In my experience, for those companies, you have to be very convincing that you’re not premed. If they get any sort of hint that your goal is to go to medical school (which is true of a good number of applicants), it can easily result in an automatic rejection.

Im not going to med school, Im probably going to get my masters in BME part-time after my undergrad stuff.

Yes, it is difficult to find a BME internship because the BME “companies” just aren’t out there yet.
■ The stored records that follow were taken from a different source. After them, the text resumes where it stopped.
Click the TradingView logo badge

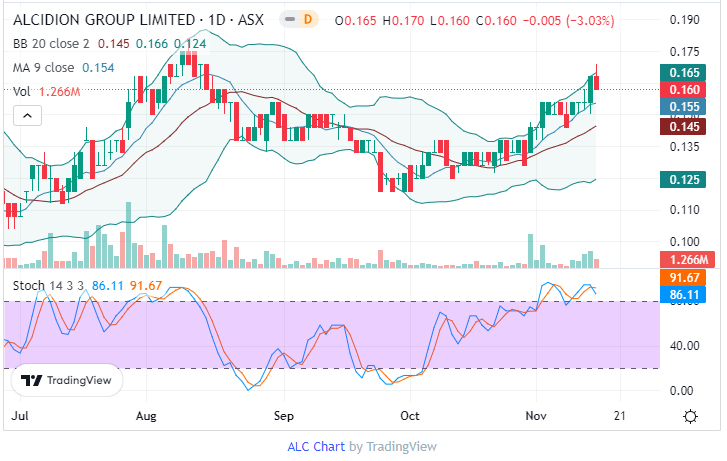click(67, 380)
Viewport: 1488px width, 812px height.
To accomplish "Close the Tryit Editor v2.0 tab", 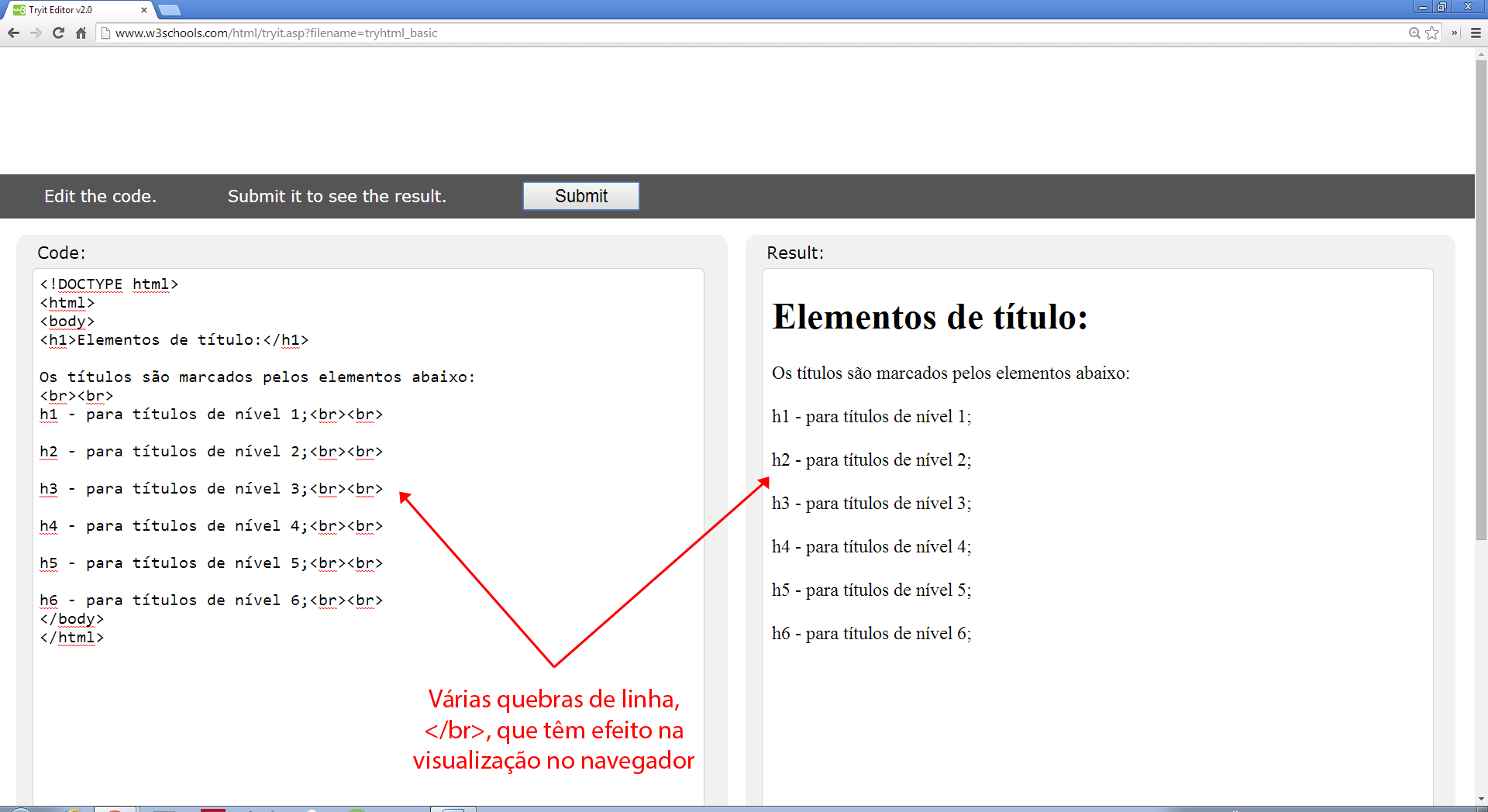I will [144, 10].

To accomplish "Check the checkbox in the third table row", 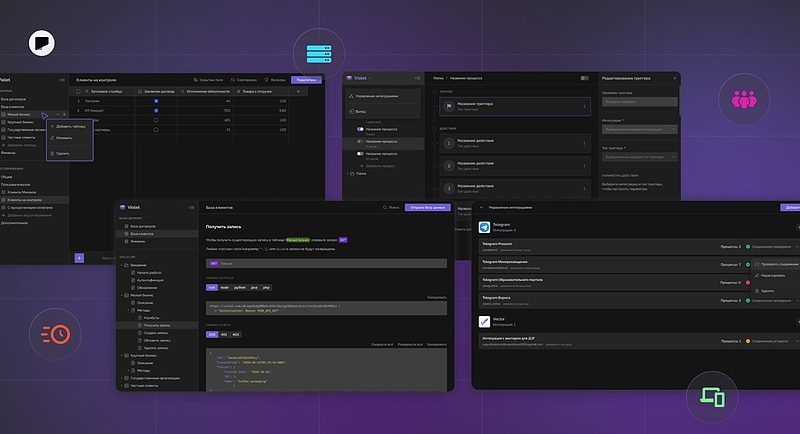I will [156, 120].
I think the more important point is that “BME companies” are things that don’t exist for a reason. Companies that do the typical biomedical type work need a mix of engineers just like anyone else. It is almost always more efficient to have mechanical engineers handle mechanical design, electrical engineers handle electrical design, chemists handle chemistry, and so on as opposed to trying to hire someone that tries to be a jack of all trades to handle all of the above. To me, it seems like typical BME programs go with the jack of all trades approach, and that is why they stereotypically have fewer job opportunities at the BS level. Once they go on to graduate school, that lets the specialize a bit more and makes the degree more marketable.

That’s my interpretation, anyway.

so where would I need to intern for prosthetics?

I don’t know, have you Googled what companies make prosthetics?

My cousin makes prosthetics and she didn’t have a degree. She trained in a Texas hospital that had a contract with a small company that was experimenting with prosthetics.

Now she trains others in that hospital and most of them are techs without undergrad or grad degrees. So I don’t know what to tell you. Google “prosthetics” and see what comes up.

Is there not a lot of pay in the field of prosthetics? I feel like its a small field and very limited in terms of how much I could make compared to doing something else in BME.

Whenever I look up a prosthetic company it comes up as orthotics and prosthetics, what is that? Is that the same as designing and making prosthetics? I feel like its more medical field related.

Orthotics are often devices to assist a person, not replace a part. Like an insert in a shoe, or a support brace.

From what I can tell, and someone correct me if I am wrong, probably the biggest part of prosthetic design is biomechanics. You’ll find that in BME departments, sure, but you’ll find it in an awful lot of mechanical engineering departments as well.

@jym626 @boneh3ad thank you , that helped a lot, so basically I should be fine with finding internships as an ME major whose looking to do prosthesis (which is a BME thing).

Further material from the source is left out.